» **Excerpt to read**
An untimely death of a political leader — whose career is just blossoming —
is always a loss to the party they belong to, the ideology they espouse, or
the cause(s) they pursue. It also leaves the field open for political
pundits of different shades to make all sorts of speculations, or to
involve themselves in endless deliberations about what would have been the
future of the formation if the said person hadn’t died.

The death of Shyama Prasad Mukherjee (06 July 1901 – 23 June 1953), founder
of Bharatiya Jana Sangh (precursor to the BJP), at the relatively young age
of 52 years, can be considered one such loss for the project he had
undertaken. One cannot stop thinking about how the party he helped found
after resigning from Hindu Mahasabha would have developed had he remained
alive. His differences with the Hindu Mahasabha, which he even led in 1944,
were political in nature, and stemmed from the considered opinion that it
abandoned its exclusivist character.

However, to his legatees, who are always bothered very little by the
nuances and niceties, he is a leader who provides them a fig leaf to
counter the criticism that they had played no role in freedom struggle, or
had no place in the comprehensive list of 'makers of modern India'. Their
ascension to the citadel of power has provided them with ample opportunity
to project him as a key figure in the 'Making of India'. (https://thewire.in
/politics/search-syama-prasad-mookerjee-true-patriot)

In addition to that, by repeatedly claiming that 'history failed to serve
justice to Mukherjee,' they are able to easily target Jawaharlal Nehru, the
first Prime Minister of India, who played the key role in
institutionalising democracy after the assassination of Mahatma Gandhi and
early demise of Sardar Patel, and was aware that any leeway to Hindu
Supremacist ideology would lead India into becoming a mirror image of
Pakistan — a Hindu Pakistan.

Questions remain as to whether Shyama Prasad Mukherjee was really the
‘selfless patriot’ his legatees want us to believe, or if the rulers then
had paid heed to Mukherjee’s advice, would Kashmir really have been a
different place by now.

» **Source material**
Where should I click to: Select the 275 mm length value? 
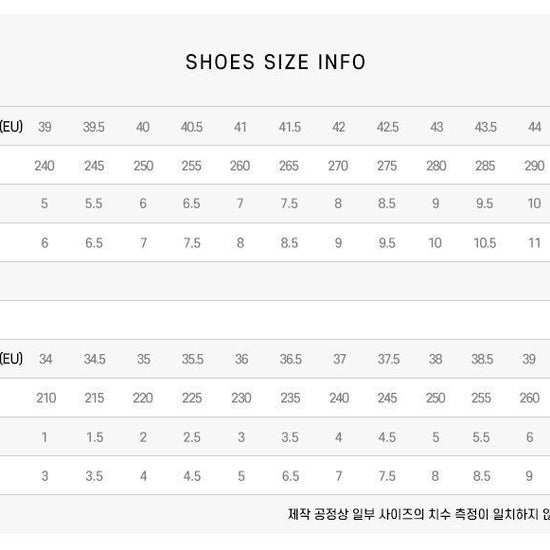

» **Problems**
1 – Using the excerpt on Shyama Prasad Mukherjee, decide whether each statement agrees with it. Give yes or no for each, with the deciding words quoted from the excerpt. (a) Mukherjee died at the age of 52. (b) Mukherjee never led the Hindu Mahasabha. (c) Jawaharlal Nehru was the second Prime Minister of India.
2 – Pick up the excerpt on Shyama Prasad Mukherjee after its last sentence and write what comes next.

» **Responses by task**
1 –
(a) Yes: "at the relatively young age of 52 years"
(b) No: "which he even led in 1944"
(c) No: "the first Prime Minister of India"

2 –
Perhaps a perusal of his life and related events can throw some light on
how to look at, or remember him.

Any such query would no doubt leave many uncomfortable questions for the
saffrons themselves, regarding Shyama Prasad Mukherjee’s own political
journey before independence and their continuous valorisation of his legacy
without paying any heed to it.

If they take this arduous journey at all, they would also be confronted
with his altogether different take on article 370 itself, and his emphasis
on ‘abandoning communal composition of formations’ when Pakistan had become
a reality.

*2. **A 'POLICY OF RESPONSIVE COOPERATION' WITH THE BRITISHERS*

Born in 1901, Shyama Prasad Mukherjee started his political career in 1929,
and became a member of the Bengal Legislative Council. He joined the Hindu
Mahasabha in 1939 to espouse the cause of the Hindus in India and was a
close associate of Savarkar. He was the opposition leader in the state when
a coalition government led by Krishak Praja Party-Muslim League coalition
was in power 1937-41. Later, he joined the Ministry headed by Fazlul Haq as
the Finance Minister and continued to be in power during the tumultuous
times of the Quit India Movement, when the Britishers faced a mortal
challenge to their rule. The experiment to share power with Muslim League
then was not limited to Bengal alone, it was extended to Sind, as well as
to NWFP (North West Frontier Province), and was part of a conscious policy
adopted by the Hindu Mahasabha.

Prof Shamsul Islam, in his well-researched book ‘Religious Dimensions of
Indian Nationalism : A Study of RSS’ (Media House, Delhi, 2006) describes
how ‘[H]indu Mahasabha and the Muslim League had a coalition government in
the North Western Frontier Province (NWFP) also’ (Page 313). He quotes
Baxter :

‘In the Frontier, Sardar Aurangzeb Khan formed a ministry which combined
Muslim Leaguers, Sikh Akalis and Mahasabhaites, and placed the Congress led
by Dr Khan Sahib temporarily in the opposition. The Mahasabha member of the
Cabinet was Finance Minister Mehar Chand Khanna.’ (Craig Baxter, The Jana
Sangh: A Biography of an Indian Political Party, (Philadelphia: University
of Pennysylvania Press, 1969, P. 20)).

It is now history, how in 1942, when the Britishers were engaged in World
War II and the Congress’s call for Quit India reverberated throughout
India, thousands of people engaged in government jobs including police and
military left their jobs to protest continuation of British regime, the
formations espousing the cause of Hindutva adopted a compromising attitude.
While the RSS preferred to keep itself aloof from the Quit India Movement,
Savarkar, then Supremo of Hindu Mahasabha, went one step further. At the
time, Savarkar opted to tour India, asking Hindu youth to join the military
with the call ‘Militarise the Hindus, Hinduise the nation,’ thus
strengthening British efforts to suppress the rising tide of people’s
movement.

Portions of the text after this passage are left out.